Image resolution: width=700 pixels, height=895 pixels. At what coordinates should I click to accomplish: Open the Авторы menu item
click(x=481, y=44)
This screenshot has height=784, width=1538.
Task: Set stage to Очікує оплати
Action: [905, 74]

TASK REQUIREMENTS :: The entire listing is to be reproduced without alteration.

TASK RESULT ::
Image resolution: width=700 pixels, height=895 pixels. At what coordinates should I click to accomplish: Open the Авторы menu item
click(x=481, y=44)
This screenshot has height=784, width=1538.
Task: Set stage to Очікує оплати
Action: [905, 74]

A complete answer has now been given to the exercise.